Reputation: 1011
I am doing some text processing with text scraped from the web. I was thinking of decoding the raw text before
raw_html= raw_html.decode("iso-8859-1")
And later encode to UTF so I would not have problems with the encoding...
raw_html= raw_html.encode("UTF-8")
The issue is that despite knowing the web page encoding I keep getting errors in the decode part...
UnicodeEncodeError: 'ascii' codec can't encode character u'\u20ac' in position 302: ordinal not in range(128)
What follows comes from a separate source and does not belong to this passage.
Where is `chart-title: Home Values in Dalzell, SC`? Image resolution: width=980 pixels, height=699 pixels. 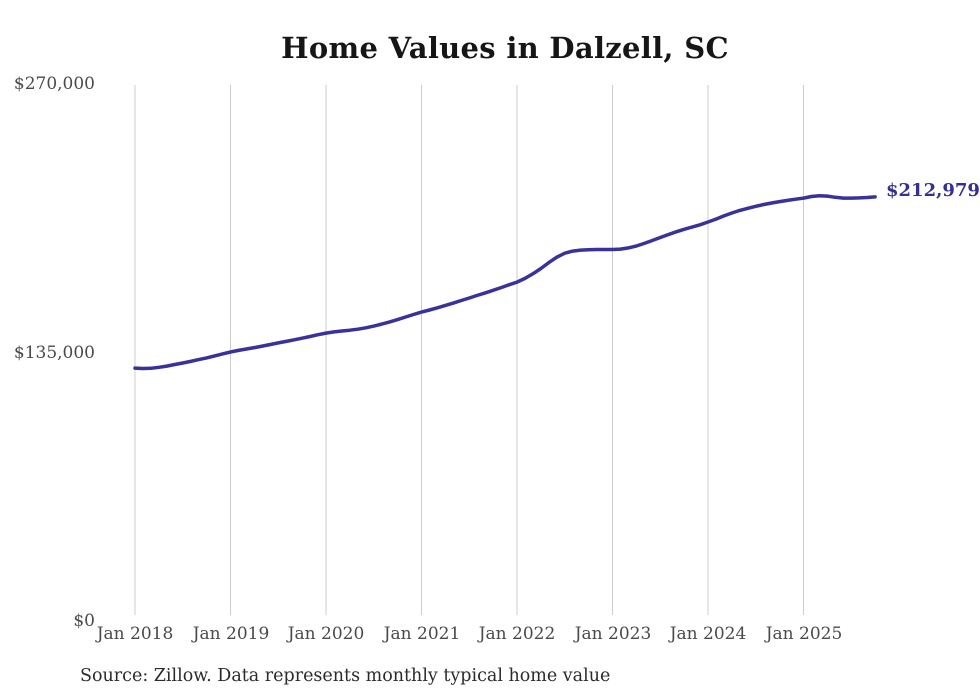 chart-title: Home Values in Dalzell, SC is located at coordinates (505, 48).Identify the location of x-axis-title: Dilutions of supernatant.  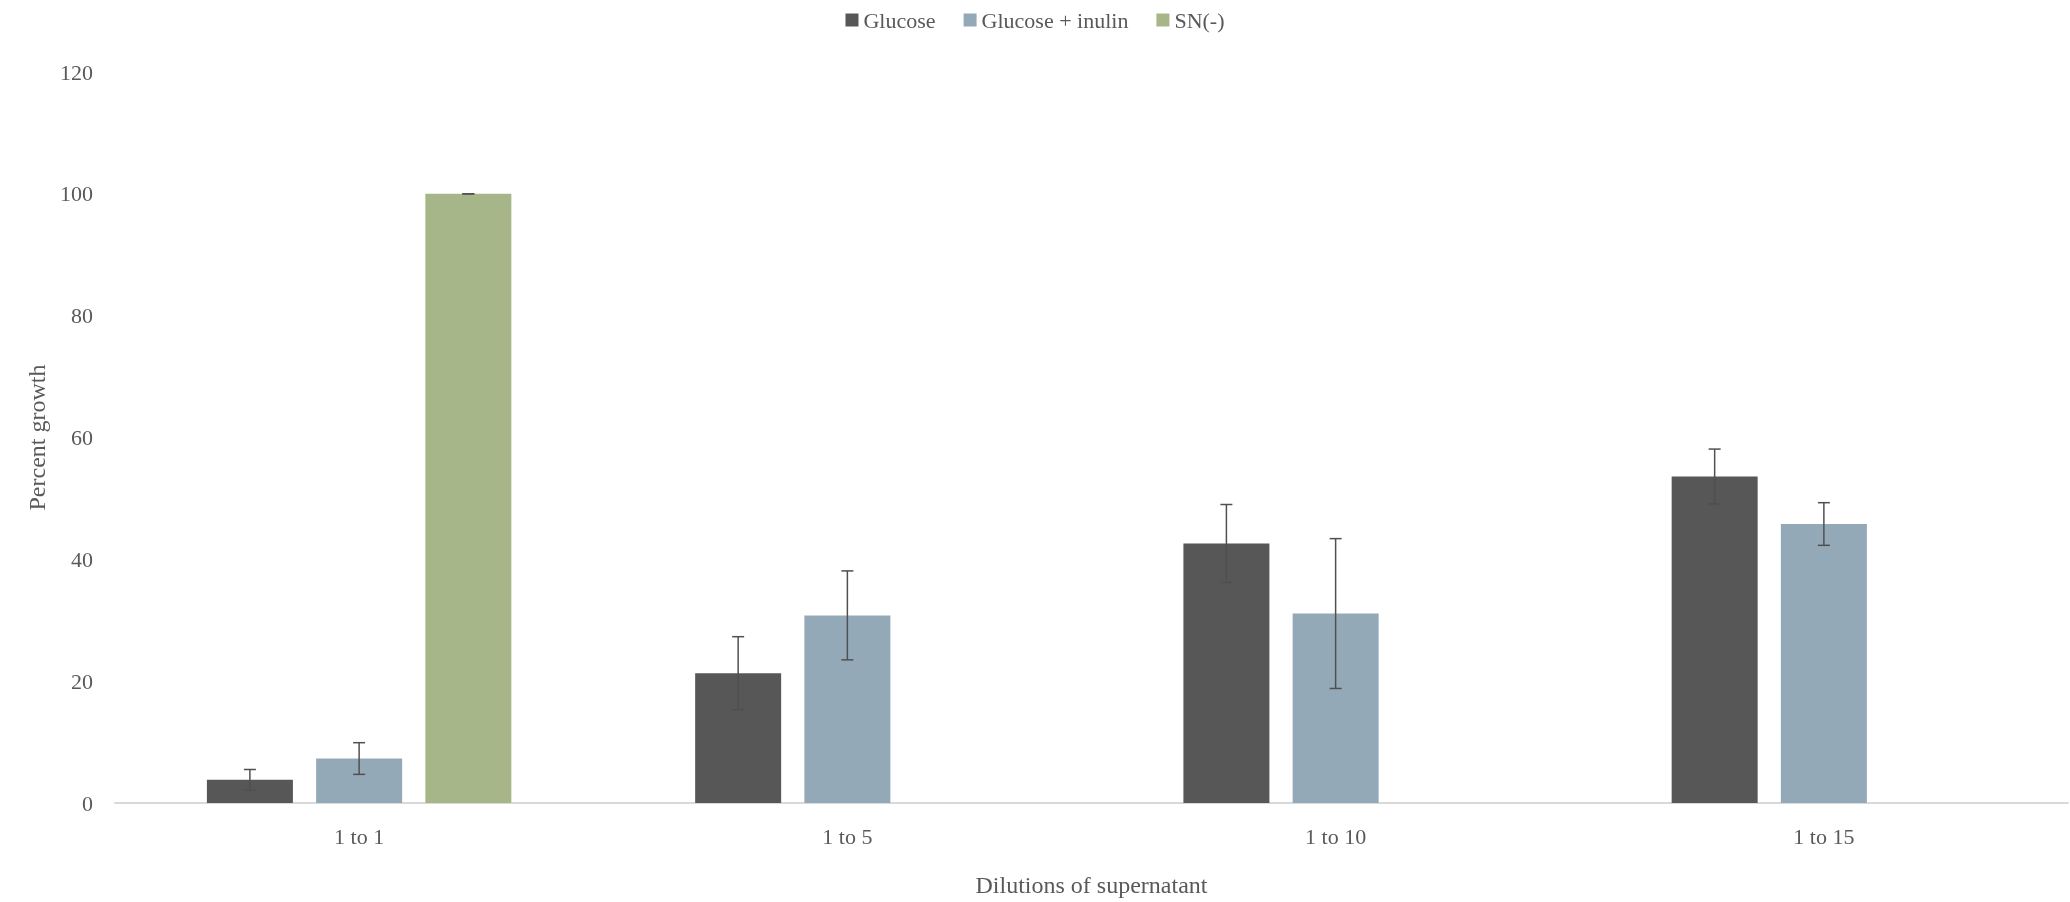
(1092, 885).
I will be dealing with many languages, but not so many web pages (so my idea of manually setting the encode). And I would like to be able to convert all the languages (english, french, spanish, Portuguese) to a common base to work with. What would you suggest?
Upvotes: 0
Views: 181
Reputation: 1122082
If raw_html.decode()
gives you an encoding exception, then it was already Unicode:
>>> u'é'.decode('latin1')
Traceback (most recent call last):
File "<stdin>", line 1, in <module>
UnicodeEncodeError: 'ascii' codec can't encode character u'\xe9' in position 0: ordinal not in range(128)
because Python 2 implicitly first tries to encode (with the default ASCII codec) when trying to 'decode' Unicode values.
Upvotes: 2